For the third time in less than six months, Zug played host to a major blockchain event. After the successful Crypto Valley Conference in June and the equally well-attended Blockchain Summit in April, the Theatre Casino welcomed Tech Crunch and wide array of well-known names in the blockchain and crypto world.

Those names included Binance founder Changing Zhao, Consensys founder Joe Lubin, Galia Benartzi of Bancor and Crypto Valley’s own Mona El Isa of Melonport.

And then there was Vitalik Buterin – along with a strong contingent of the Ethereum Foundation, one of the main catalysts behind the birth and growth of the Crypto Valley ecosystem to begin with.

Burn in hell

It was, of course, Vitalik who provided the highlight quote of the event by declaring, “I definitely personally hope centralised exchanges go burn in hell as much as possible.” – a comment that figured into a wider discussion about the values and challenges of running a decentralised organisation.

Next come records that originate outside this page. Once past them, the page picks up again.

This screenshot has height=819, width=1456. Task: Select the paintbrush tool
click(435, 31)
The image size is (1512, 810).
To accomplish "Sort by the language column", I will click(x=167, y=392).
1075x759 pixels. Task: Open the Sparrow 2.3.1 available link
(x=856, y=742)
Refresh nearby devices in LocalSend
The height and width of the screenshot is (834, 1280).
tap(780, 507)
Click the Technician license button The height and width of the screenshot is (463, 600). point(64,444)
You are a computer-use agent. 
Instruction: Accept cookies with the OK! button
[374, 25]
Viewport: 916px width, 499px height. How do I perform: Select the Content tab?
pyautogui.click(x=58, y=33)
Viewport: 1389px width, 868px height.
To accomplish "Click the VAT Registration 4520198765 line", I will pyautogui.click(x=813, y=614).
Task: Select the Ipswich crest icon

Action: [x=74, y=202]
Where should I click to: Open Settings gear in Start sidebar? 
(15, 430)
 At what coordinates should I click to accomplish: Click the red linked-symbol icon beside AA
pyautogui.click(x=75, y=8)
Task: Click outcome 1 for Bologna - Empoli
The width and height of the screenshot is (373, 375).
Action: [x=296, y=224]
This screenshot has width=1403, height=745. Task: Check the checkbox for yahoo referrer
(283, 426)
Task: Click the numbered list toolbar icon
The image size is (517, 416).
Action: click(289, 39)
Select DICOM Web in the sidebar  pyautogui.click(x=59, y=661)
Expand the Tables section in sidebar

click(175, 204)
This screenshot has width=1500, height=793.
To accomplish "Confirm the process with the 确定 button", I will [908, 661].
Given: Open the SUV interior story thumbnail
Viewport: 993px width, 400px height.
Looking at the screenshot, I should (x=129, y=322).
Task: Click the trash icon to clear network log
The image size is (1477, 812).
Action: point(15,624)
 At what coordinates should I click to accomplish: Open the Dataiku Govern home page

While the quote itself would have been a headline-grabber in and of itself, it echoed even louder coming on the same day that SIX Group, the owner and operator of Switzerland’s stock exchange announced its plans to build the SIX Digital Exchange (SDX) – a DLT-based end-to-end infrastructure for the issuance, trading and storage of digital assets, including tokenised securities.

Numerous commentators, many on Twitter, did not miss the irony of the two events happening simultaneously – nor did they miss the chance to deride the move by SIX as purely marketing.

Not so serious

However, the second day of the Tech Crunch gathering, which featured an Ethereum meetup hosted by the Ethereum Foundation, provided additional perspective on the centralised vs decentralised exchanges discussion.

In a panel discussion that included Coinbase CTO Balaji Srinivasan and Vitalik, the question was raised “How can centralised and decentralised exchanges work together?” In response, Vitalik admitted that the bridge from fiat to crypto remains a strong area in which centralised exchanges such as Coinbase have a role to play.

A complex future

Although the subject of centralised digital asset exchanges for tokenised securities did not come up, the point can be made that a future which includes tokenised securities and all manner of financial instruments bound to the blockchain will not happen overnight.

It is reasonable, therefore, to see projects such as the SDX as inherently important to the transition to a tokenised future, given that the weight of market incumbents will be necessary to maintain an even keel and encourage adoption.

Will decentralised exchanges ultimately snuff out their centralised counterparts? It is too early to say – and the future may very well end up being a patchwork mixture of both.

Popular sentiment will be strong to support Vitalik’s wish – and to push out those who exploit centralisation for obscene gains.

And it may just be enough to take us all to a decentralised heaven.